Many things can spur a company to kick off an ILM project, but two reasons lead all the rest: a desire to implement storage tiers to reduce costs and the need to align corporate IT practices with regulatory compliance demands.

There is no need to do ILM if you do not have to, though the odds are, you do.

First, determine whether your company's data is answerable to regulatory demands. If you work for a U.S. company, this likely means checking out the California Privacy Law Compliance (SB1), Gramm-Leach-Bliley, Health Insurance Portability and Accountability Act, Real Estate Settlement Procedures Act or the Sarbanes-Oxley Act.

If you do business in Europe, also check out Basel II compliance. This is complicated stuff, and no one expects an IT manager to know about it. Immediately set up a meeting with someone in your legal department to discuss this.

Large organizations have compliance officers who are there for this sort of discussion. Be prepared to learn that the list of regulatory requirements above does not begin to scratch the surface.

Second, determine whether your company uses its storage in an optimal manner. If you have lots of data online, some of which is quite old, and if you have only one kind of storage, there's a good chance that high-value and low-value data are intermixed at your site. That's a pretty good indicator that you need to re-examine your storage strategy. Keep in mind that if your shop is run according to service-level agreements and you frequently fall out of conformance with those objectives, something is very wrong.
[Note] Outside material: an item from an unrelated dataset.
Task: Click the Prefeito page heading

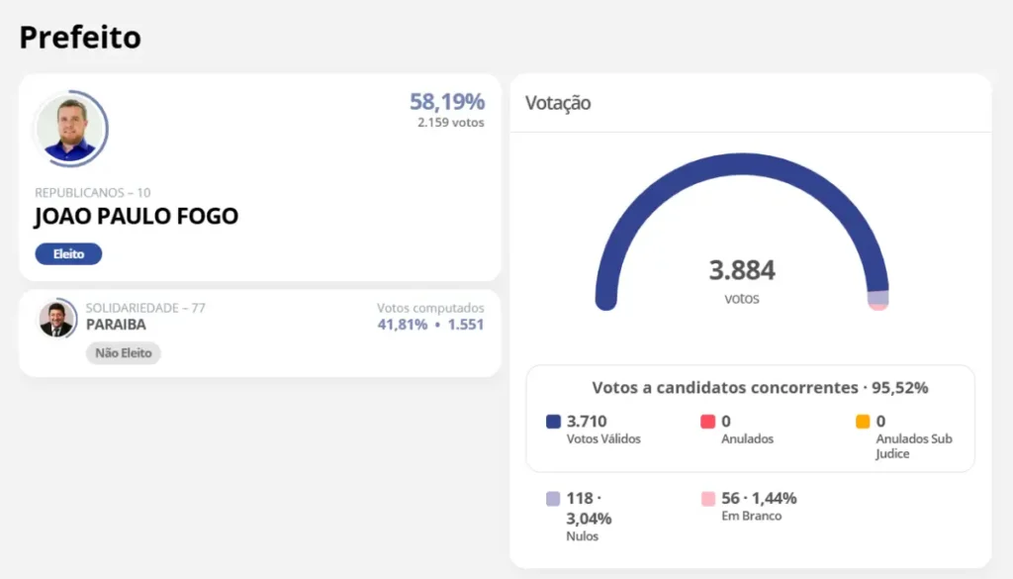Action: (80, 38)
If either of the above typifies your situation, go on to Stage 2.

Understanding the value of data lies at the heart of ILM, so this raises the question of what do you need to know in order to value the data properly? At the very least, identify the following: file type, users accessing the data and key words used. This can be accomplished only by meeting with the data owners.
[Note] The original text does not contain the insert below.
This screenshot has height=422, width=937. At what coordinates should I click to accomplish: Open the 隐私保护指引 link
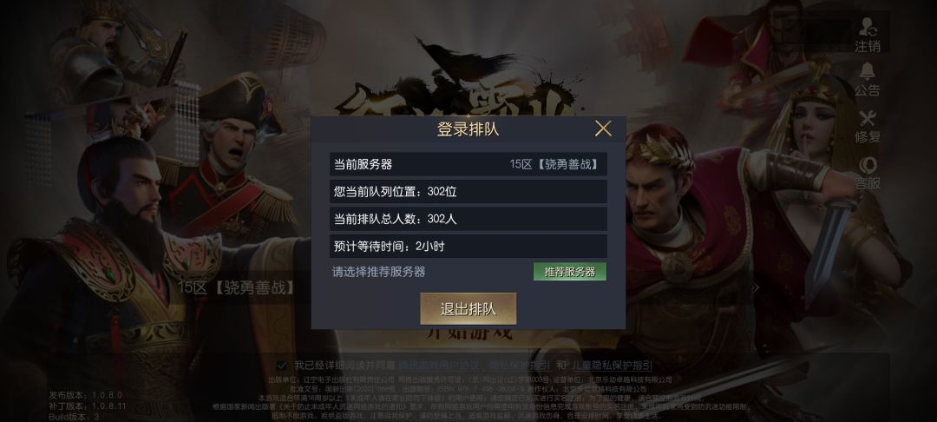(520, 366)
First, make a list of regulatory requirements that may apply. Get this from your legal department or compliance office. Don't assume that the people involved in the next step are aware of these requirements. In many cases, they are not. Bring this list with you during the next step.

Second, define stakeholder needs. You must understand what users need and what they consider to be nonnegotiable. Engaging early with the various lines of business helps focus everyone on what is really necessary and sufficient, and puts a human face on IT (sometimes a good idea). The result of such engagements are SLAs that are driven by user requirements and give you a service-level objective, a targeted service level.

Third, verify the data life cycles. Everyone understands that data life cycles are a function of business value, but not everyone can take it from there. In some instances, key players can't even agree on when the data's value to the business shifts. Therefore, verify the value change for each life cycle with at least two other sources, a second source within the department that owns the data (if that is politically impossible, raise the issue through management), and someone familiar with the potential legal issues.

Fourth, define success criteria and get them widely accepted. Useful criteria are simple and easy to understand, and include cost savings, well-defined improvements in application or data availability, improved performance or recoverability and lowered incidences of being out of compliance with SLAs.